What followed was an 11-year project that O’Daniel refers to as a “game of telephone,” wherein the world of the film expanded beyond the thefts as each emerging anecdote prompted a successive scene. Due to O’Daniel’s winding explorations along the way, The Tuba Thieves is a wholly unique and unexpected film: part documentary, part ode to the city of Los Angeles, part imagined history. The film is firmly planted in the L.A. soundscape in both overt and subtle ways: We observe city traffic, hands caressing chain-link fences, a helicopter hovering over a crackling wildfire. Vignettes about fictional characters navigating L.A. through the texture of sound are interspersed with scenes based on the responses to O’Daniel’s prompts and real elements from the story of the instrument thefts. O’Daniel subverts the traditional narrative structure of a feature film by layering these stories, building suspense and momentum through sound.
Alongside subtle and brilliant editing, O’Daniel employs succinct and vivid open captions to set tone and propel the action. In one poignant scene, the camera shakily makes its way through the crowd in a concert venue. A figure onstage is blurred. The phrase “[A MORE VULNERABLE MELODY]” appears onscreen as audience members turn around and toward the camera to stare. Finally, we see musician Patrick Shiroishi alone onstage, blowing into the saxophone. The melody that plays is indeed yearning and plaintive.
I left a screening of The Tuba Thieves in April with a profound understanding of the film as a truly physical, sensory experience. I had already seen select scenes over the years; O’Daniel and I first worked together in 2018 on an exhibition for Los Angeles Nomadic Division (LAND), where a single-channel installation was played in one room while the accompanying score was played in an adjacent one. O’Daniel probes the possibilities of the film medium, stretching the audience to consider the textures of sound and the materiality of storytelling. She relishes the challenge of asking what a film can be and how her different audiences might perceive it. She doesn’t demure from conversations on accessibility, insisting on the importance of representation in film and championing ubiquitous captioning.
I recently met with O’Daniel to learn about how The Tuba Thieves had grown and evolved since the LAND exhibition. We discussed breaking film rules, the influence of Los Angeles on her work, and her approach to “listening untethered to the ears.”
Irina Gusin: I’ve heard you talk about how you were driving in your car and listening to news stories on the radio. You were able to track different tuba thefts at different high schools over an extended period. The fact that you could track this story in your car as it unfolded over several years is such an L.A. story. The Tuba Thieves literally started with you listening.
Alison O’Daniel: The radio thing is so specific and I like that you pick it up, because whenever I talk about that, in some ways, it’s a nod to Angelenos. There is such a specificity to Angelenos’ relationship to being in the car, and what you listen to in the car.

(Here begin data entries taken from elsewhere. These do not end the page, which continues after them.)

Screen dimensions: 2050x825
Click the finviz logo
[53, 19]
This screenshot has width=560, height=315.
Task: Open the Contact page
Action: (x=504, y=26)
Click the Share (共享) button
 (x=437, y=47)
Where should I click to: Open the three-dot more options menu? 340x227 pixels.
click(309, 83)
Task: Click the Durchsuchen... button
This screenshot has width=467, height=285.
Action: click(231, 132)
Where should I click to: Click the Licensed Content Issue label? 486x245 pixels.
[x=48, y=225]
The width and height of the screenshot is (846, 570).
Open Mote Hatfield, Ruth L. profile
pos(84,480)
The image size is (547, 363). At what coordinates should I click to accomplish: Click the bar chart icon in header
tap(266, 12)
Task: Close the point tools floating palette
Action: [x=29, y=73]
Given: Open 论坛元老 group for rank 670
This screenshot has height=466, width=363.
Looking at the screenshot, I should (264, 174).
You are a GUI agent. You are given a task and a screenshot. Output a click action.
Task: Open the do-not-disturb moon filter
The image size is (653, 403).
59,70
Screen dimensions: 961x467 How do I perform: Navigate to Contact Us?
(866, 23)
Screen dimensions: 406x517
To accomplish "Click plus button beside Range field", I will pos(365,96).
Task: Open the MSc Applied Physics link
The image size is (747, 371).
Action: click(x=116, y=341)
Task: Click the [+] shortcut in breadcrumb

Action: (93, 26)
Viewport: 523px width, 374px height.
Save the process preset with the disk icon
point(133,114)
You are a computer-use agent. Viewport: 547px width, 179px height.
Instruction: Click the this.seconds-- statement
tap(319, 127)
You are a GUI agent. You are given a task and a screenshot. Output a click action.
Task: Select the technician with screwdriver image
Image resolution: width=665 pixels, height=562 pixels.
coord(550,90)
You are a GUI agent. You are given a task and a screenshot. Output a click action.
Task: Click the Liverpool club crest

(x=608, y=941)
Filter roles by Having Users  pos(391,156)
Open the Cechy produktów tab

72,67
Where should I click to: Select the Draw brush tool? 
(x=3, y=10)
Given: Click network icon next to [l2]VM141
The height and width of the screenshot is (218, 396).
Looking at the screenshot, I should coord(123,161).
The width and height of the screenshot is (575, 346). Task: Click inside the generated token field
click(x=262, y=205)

I was thinking about the sounds of L.A., and included in [that] for me are these voices that are guiding all these people to work or whatever they’re doing. I have this total dream—I just want to be able to hear [KPCC host] Larry Mantle talking about The Tuba Thieves and his feigned surprise and delight at himself being in the film.
IG: That would also be my dream. I love how you have described The Tuba Thieves as a listening project. Can you explain what that means to you?
AO: I knew I wanted to make a film, [but] I didn’t know what it was going to be…. I had this desire after working with [Ethan Frederick Greene, the composer of my first film, Night Sky (2011)] to see if it would be possible to flip the script and have a composer be in the role of a director, and a director be in the role of a composer. A composer is traditionally watching all the footage and then conjuring up sound that’s supposed to guide the audience emotionally through the work. [But] I have a lot of skepticism about the emotional guiding that happens in so many movies.
I had this amazing realization when Bridget Jones’s Diary (2001) came out. I watched that movie in a theater, and I was crying, and I hated the movie. I was sitting there so conscious of this split within me—of being able to emote with something that I didn’t care or want to care about. I was like, my god, music is so manipulative and so powerful, and I had this awe about what was happening in my body, and how much I didn’t want it to be happening—feeling like the composer was totally in control of me. That felt remarkable. So, a part of me was thinking: How can you make a film that is a participant in acknowledging that role of manipulation, and try and rewrite the script? Be on the journey of the film with the audience. I wanted the audience to have listening agency. I figured that if I could have agency in the process of making the film, then that would maybe transfer.
IG: I think you’re right. When you’re watching something like a Hollywood film, the music gives you these particular cues that you think are intuitive, that you don’t necessarily notice right away. But watching The Tuba Thieves in terms of the audio component—it’s not like somebody in the background, sending out covert signals. It actually feels like another person in the room.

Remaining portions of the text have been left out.